Adam+: A Stochastic Method with Adaptive Variance Reduction

Adam is a widely used stochastic optimization method for deep learning applications. While practitioners prefer Adam because it requires less parameter tuning, its use is problematic from a theoretical point of view since it may not converge. Variants of Adam have been proposed with provable convergence guarantee, but they tend not be competitive with Adam on the practical performance. In this paper, we propose a new method named Adam$^+$ (pronounced as Adam-plus). Adam$^+$ retains some of the key components of Adam but it also has several noticeable differences: (i) it does not maintain the moving average of second moment estimate but instead computes the moving average of first moment estimate at extrapolated points; (ii) its adaptive step size is formed not by dividing the square root of second moment estimate but instead by dividing the root of the norm of first moment estimate.
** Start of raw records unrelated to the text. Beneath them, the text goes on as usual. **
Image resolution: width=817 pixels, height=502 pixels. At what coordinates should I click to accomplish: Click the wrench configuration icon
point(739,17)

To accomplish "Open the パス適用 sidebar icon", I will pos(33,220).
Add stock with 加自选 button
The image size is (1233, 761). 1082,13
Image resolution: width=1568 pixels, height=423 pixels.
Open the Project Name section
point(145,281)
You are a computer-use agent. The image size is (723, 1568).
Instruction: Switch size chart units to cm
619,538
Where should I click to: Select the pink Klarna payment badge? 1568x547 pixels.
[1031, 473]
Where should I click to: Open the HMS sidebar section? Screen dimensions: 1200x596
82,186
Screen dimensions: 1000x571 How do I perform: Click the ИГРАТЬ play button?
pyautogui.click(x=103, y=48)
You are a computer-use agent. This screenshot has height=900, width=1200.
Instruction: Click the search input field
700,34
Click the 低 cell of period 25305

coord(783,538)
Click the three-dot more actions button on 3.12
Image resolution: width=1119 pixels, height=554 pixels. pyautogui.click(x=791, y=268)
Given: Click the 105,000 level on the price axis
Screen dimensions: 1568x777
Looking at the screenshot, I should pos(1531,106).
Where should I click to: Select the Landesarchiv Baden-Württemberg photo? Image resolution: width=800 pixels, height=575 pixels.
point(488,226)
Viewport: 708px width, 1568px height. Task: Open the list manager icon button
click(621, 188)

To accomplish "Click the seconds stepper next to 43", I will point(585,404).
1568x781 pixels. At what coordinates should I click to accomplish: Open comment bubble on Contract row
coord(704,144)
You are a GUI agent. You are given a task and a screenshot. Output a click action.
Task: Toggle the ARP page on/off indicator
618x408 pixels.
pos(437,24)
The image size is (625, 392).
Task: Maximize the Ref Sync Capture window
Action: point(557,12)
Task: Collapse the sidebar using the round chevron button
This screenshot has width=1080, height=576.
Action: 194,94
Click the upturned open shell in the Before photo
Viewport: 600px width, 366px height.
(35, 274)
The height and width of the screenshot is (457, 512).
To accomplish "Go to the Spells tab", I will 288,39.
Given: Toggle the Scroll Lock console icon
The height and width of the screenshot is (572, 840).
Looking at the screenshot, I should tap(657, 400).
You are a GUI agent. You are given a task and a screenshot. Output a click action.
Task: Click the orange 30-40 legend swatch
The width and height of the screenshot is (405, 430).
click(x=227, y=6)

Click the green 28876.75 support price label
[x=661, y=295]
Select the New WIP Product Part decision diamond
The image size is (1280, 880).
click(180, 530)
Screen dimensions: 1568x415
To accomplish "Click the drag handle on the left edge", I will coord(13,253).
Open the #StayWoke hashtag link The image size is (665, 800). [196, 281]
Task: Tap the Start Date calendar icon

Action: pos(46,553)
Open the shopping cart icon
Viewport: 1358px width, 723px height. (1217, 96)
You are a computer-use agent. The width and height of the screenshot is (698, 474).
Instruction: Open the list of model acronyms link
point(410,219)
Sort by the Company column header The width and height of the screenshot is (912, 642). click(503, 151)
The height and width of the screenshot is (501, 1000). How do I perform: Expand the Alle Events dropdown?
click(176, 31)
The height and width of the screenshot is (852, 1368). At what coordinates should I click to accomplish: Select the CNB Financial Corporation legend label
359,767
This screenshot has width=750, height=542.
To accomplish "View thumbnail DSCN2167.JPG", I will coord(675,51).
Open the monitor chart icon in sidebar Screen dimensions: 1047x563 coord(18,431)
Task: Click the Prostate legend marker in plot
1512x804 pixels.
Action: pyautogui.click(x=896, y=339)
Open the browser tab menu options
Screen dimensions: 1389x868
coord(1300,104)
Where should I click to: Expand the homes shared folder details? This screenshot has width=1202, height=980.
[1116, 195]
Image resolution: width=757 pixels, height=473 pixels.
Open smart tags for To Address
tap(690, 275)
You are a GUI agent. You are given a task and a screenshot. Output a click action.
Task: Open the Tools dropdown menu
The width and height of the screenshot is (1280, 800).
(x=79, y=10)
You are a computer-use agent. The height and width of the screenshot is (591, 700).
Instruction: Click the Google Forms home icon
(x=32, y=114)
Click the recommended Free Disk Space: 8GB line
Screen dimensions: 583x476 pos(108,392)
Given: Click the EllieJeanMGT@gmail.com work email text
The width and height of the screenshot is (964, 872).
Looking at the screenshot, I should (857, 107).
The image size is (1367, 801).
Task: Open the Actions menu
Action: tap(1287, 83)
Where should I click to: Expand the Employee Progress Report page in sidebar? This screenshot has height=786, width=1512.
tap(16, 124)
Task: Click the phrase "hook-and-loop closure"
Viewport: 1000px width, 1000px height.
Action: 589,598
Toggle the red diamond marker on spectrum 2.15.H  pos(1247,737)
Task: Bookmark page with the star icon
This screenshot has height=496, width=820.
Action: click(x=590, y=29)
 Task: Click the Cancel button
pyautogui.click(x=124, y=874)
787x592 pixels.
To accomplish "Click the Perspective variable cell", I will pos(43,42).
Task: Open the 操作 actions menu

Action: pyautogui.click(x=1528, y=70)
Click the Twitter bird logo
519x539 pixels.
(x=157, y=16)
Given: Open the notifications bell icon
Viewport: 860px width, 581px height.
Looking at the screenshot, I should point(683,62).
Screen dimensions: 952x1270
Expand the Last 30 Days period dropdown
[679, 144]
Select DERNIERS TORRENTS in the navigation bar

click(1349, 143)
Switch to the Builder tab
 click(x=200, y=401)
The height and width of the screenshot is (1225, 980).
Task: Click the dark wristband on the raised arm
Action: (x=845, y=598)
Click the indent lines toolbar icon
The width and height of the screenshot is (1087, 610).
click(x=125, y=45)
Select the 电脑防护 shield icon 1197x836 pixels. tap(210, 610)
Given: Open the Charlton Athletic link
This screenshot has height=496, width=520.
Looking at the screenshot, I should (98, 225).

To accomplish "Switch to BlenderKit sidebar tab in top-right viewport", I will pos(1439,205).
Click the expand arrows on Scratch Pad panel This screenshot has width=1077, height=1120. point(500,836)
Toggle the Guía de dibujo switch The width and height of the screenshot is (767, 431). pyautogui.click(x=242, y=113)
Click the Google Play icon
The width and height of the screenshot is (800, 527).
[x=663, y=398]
As a result, Adam$^+$ requires few parameter tuning, as Adam, but it enjoys a provable convergence guarantee. Our analysis further shows that Adam$^+$ enjoys adaptive variance reduction, i.e., the variance of the stochastic gradient estimator reduces as the algorithm converges, hence enjoying an adaptive convergence. We also propose a more general variant of Adam$^+$ with different adaptive step sizes and establish their fast convergence rate. Our empirical studies on various deep learning tasks, including image classification, language modeling, and automatic speech recognition, demonstrate that Adam$^+$ significantly outperforms Adam and achieves comparable performance with best-tuned SGD and momentum SGD.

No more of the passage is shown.